Can you copy these lines verbatim, starting at the line that contains "The height and width of the screenshot is (1456, 819)." and ending after the line that contains "Action: (x=503, y=109)"?

[A run of records]
::::

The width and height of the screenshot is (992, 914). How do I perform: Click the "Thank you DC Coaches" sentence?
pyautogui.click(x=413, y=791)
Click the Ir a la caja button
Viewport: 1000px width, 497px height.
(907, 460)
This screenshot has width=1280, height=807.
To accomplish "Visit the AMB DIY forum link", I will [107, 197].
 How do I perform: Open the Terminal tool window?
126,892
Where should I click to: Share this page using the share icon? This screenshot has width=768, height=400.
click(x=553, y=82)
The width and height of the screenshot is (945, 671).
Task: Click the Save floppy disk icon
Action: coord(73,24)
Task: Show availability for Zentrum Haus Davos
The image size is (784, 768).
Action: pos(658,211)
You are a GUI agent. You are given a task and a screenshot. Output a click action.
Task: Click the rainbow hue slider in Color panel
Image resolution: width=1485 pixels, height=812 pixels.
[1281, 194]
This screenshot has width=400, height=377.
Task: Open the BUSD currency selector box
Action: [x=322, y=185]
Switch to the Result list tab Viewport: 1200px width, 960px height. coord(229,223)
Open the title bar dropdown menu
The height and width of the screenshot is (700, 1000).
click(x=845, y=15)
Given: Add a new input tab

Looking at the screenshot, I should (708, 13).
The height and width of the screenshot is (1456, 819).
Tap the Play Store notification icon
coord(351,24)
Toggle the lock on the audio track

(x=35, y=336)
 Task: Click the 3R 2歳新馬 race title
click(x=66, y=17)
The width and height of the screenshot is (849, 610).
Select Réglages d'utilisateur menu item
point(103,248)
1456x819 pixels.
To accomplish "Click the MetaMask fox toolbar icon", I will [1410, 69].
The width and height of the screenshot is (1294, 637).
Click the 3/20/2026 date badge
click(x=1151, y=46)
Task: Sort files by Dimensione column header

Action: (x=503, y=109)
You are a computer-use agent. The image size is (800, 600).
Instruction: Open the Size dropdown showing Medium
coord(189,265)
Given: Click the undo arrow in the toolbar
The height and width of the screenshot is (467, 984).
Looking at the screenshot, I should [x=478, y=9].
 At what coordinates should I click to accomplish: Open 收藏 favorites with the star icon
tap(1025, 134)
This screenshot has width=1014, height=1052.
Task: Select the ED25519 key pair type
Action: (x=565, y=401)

::::

_RESPONSE FOR THIS EXERCISE_.
The height and width of the screenshot is (1456, 819).
Tap the Play Store notification icon
coord(351,24)
Toggle the lock on the audio track

(x=35, y=336)
 Task: Click the 3R 2歳新馬 race title
click(x=66, y=17)
The width and height of the screenshot is (849, 610).
Select Réglages d'utilisateur menu item
point(103,248)
1456x819 pixels.
To accomplish "Click the MetaMask fox toolbar icon", I will [1410, 69].
The width and height of the screenshot is (1294, 637).
Click the 3/20/2026 date badge
click(x=1151, y=46)
Task: Sort files by Dimensione column header

Action: (x=503, y=109)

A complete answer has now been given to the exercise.